A polyphony of voices, creating a New.
New patterns, new coexistences, new forms.
Something obvious, something fragile.
Something barely noticeable.
I am interested in this micro perspective, this is where offset happens.
This is where we ought to listen.
An assemblage of soft forces, barely visible dissonances.
A resonance of coexistence.
A growth.
Interference occurs when two or more waves appear in the same location and create a new wave pattern. Interference between sound waves with almost the same frequency generates a third tone to the listener, a phenomenon known as a beat.2 Interference also refers to an interfering action, something that mixes with, and interrupts, a meeting between multiple components, a displacement, a polyphony of voices which together form a new co-existence.

• [DATA SEGMENT]:
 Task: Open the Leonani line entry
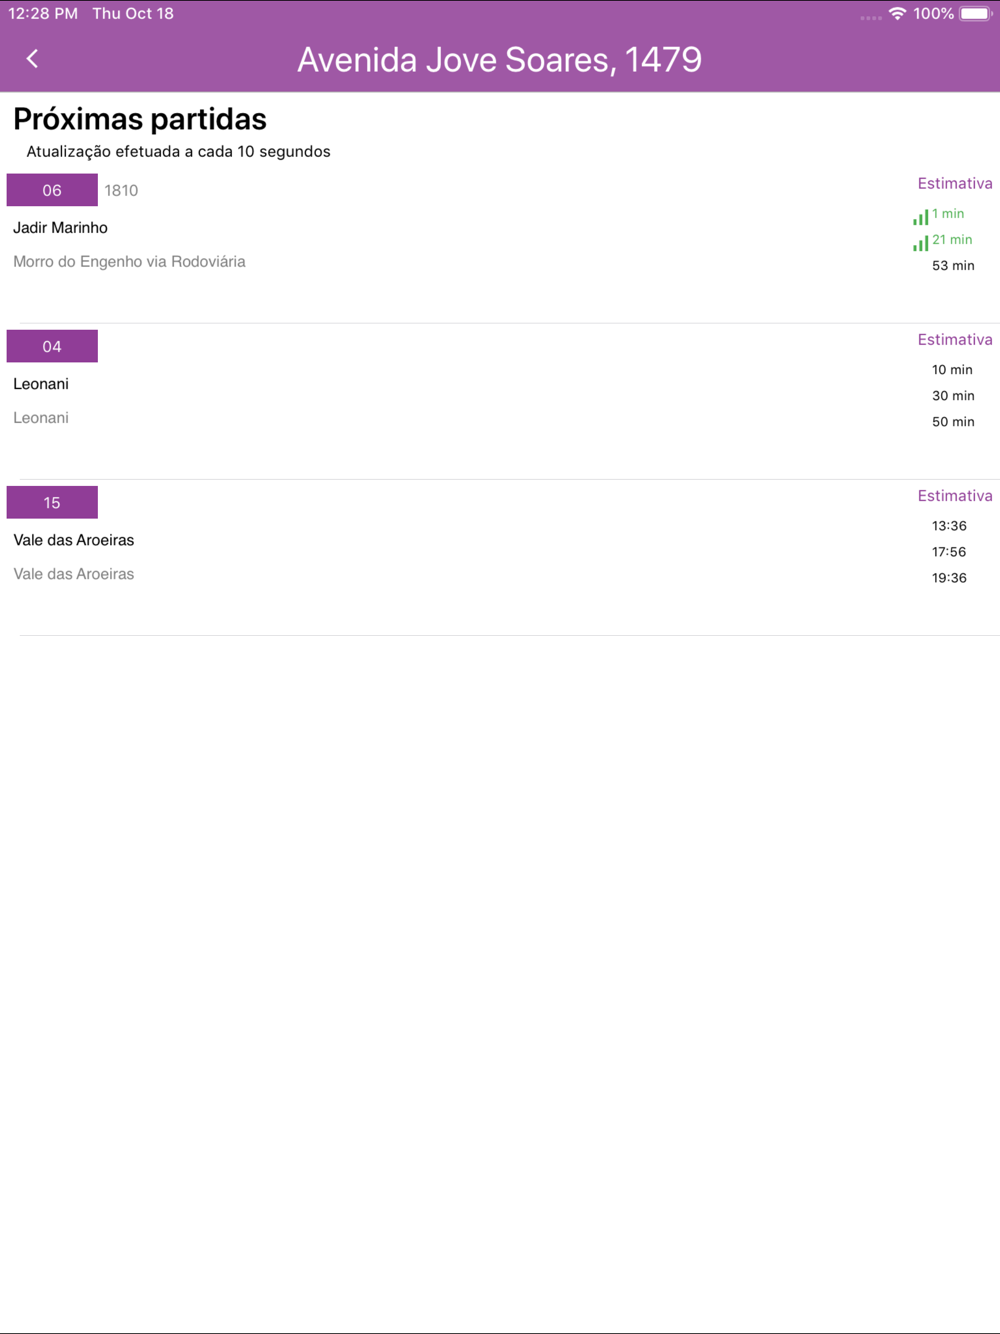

• [INSTRUCTIONS FOR THE TASK]:
Reproduce the passage on interference and coexistence above word for word, from its first line to its last.

• [THE ANSWER]:
A polyphony of voices, creating a New.
New patterns, new coexistences, new forms.
Something obvious, something fragile.
Something barely noticeable.
I am interested in this micro perspective, this is where offset happens.
This is where we ought to listen.
An assemblage of soft forces, barely visible dissonances.
A resonance of coexistence.
A growth.
Interference occurs when two or more waves appear in the same location and create a new wave pattern. Interference between sound waves with almost the same frequency generates a third tone to the listener, a phenomenon known as a beat.2 Interference also refers to an interfering action, something that mixes with, and interrupts, a meeting between multiple components, a displacement, a polyphony of voices which together form a new co-existence.